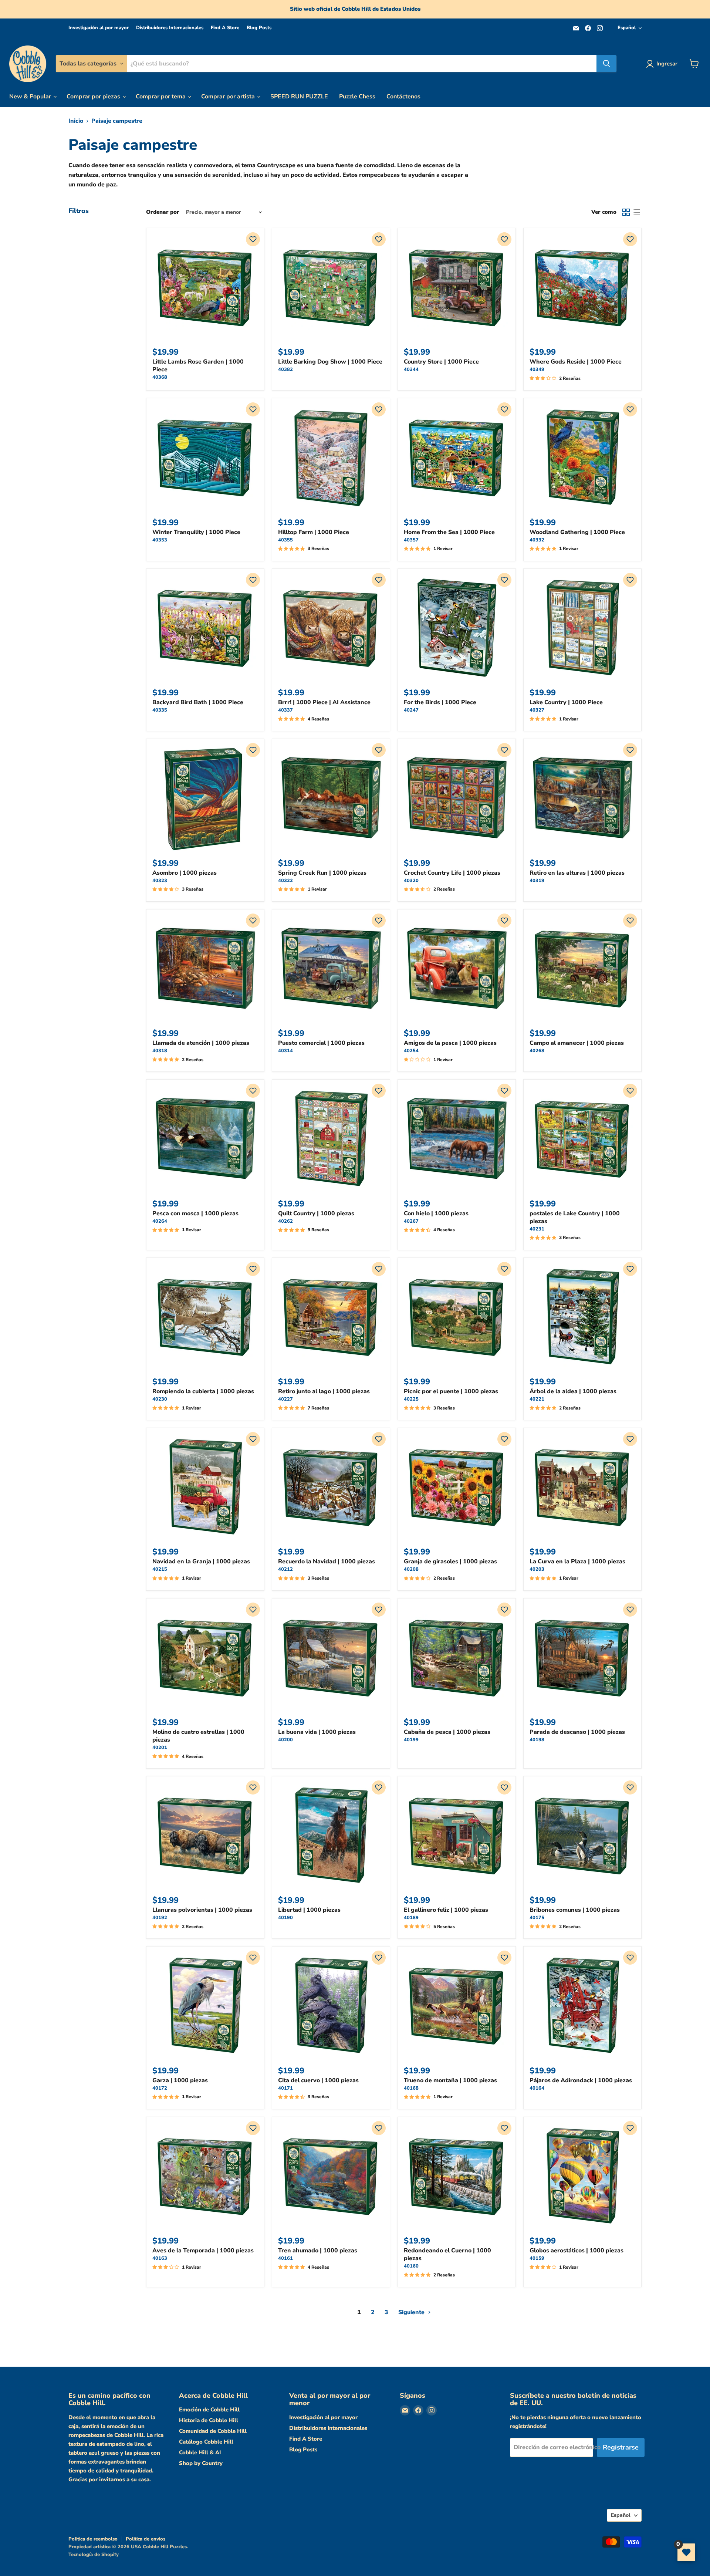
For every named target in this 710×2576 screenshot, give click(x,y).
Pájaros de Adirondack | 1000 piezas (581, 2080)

* * *

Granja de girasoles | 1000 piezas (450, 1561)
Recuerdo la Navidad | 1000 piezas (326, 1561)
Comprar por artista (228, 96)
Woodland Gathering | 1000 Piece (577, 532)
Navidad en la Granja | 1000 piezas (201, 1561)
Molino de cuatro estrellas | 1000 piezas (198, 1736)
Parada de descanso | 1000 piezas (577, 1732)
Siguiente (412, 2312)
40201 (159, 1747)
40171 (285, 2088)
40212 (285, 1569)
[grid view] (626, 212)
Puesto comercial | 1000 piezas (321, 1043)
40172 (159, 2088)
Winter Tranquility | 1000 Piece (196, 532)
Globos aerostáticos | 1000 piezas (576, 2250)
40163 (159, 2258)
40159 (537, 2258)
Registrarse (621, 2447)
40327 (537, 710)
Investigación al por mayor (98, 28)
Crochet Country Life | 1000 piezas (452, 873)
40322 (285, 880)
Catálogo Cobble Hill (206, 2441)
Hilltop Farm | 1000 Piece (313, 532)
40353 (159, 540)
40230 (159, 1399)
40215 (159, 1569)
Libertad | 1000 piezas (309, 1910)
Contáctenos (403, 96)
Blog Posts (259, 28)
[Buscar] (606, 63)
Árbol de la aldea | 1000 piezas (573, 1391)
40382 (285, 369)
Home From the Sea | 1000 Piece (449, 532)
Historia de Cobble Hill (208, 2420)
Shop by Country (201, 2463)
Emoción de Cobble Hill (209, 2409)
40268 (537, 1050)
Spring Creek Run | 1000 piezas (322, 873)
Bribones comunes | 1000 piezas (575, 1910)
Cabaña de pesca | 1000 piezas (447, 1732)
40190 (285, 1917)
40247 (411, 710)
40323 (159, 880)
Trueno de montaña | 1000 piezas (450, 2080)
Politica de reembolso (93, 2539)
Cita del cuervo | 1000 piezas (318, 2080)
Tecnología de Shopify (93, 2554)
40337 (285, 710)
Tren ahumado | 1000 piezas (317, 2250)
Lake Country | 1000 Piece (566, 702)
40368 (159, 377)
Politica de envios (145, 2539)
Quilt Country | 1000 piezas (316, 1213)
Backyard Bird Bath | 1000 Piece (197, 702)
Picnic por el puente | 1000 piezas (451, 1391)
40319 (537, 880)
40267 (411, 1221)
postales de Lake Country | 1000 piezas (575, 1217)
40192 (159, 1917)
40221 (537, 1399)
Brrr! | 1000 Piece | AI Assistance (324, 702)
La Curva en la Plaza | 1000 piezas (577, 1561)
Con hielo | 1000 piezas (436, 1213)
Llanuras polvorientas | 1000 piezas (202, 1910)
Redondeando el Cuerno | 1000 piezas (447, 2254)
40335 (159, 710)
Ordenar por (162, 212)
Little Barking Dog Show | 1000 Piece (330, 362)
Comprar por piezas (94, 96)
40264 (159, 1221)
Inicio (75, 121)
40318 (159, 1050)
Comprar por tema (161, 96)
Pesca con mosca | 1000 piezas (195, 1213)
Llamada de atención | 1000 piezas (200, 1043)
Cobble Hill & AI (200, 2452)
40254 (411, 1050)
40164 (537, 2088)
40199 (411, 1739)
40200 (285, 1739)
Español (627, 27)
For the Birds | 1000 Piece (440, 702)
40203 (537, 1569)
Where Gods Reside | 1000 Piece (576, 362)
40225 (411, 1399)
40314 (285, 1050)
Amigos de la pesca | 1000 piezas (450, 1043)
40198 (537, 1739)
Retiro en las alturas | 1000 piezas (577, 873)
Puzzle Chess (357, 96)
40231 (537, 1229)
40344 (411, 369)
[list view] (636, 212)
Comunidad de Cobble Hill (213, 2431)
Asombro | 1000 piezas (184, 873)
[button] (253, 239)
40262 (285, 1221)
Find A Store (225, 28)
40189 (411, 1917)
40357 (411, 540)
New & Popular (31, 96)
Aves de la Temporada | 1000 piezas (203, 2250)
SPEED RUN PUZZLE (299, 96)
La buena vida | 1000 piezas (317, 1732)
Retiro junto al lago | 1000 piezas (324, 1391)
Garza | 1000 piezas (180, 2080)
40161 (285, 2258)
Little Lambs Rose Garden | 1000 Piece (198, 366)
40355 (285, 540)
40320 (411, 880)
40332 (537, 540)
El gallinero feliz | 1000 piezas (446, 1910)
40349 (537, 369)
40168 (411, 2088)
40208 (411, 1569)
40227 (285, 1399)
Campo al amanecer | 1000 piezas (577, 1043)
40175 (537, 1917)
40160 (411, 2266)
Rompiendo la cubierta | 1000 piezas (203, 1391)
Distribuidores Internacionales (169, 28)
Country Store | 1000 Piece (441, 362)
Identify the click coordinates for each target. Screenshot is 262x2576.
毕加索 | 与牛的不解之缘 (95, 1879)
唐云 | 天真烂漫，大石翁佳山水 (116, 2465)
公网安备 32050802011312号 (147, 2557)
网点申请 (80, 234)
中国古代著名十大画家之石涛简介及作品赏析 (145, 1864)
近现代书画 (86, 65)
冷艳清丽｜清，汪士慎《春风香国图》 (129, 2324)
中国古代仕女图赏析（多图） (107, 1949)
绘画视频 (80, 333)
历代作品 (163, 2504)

Task item:
Lines wanted from the listing above: the line with "For every named" up to and including the line with "Pájaros de Adirondack". Please write them out exactly, adding nothing else.

The answer:
For every named target in this 710×2576 screenshot, give click(x,y).
Pájaros de Adirondack | 1000 piezas (581, 2080)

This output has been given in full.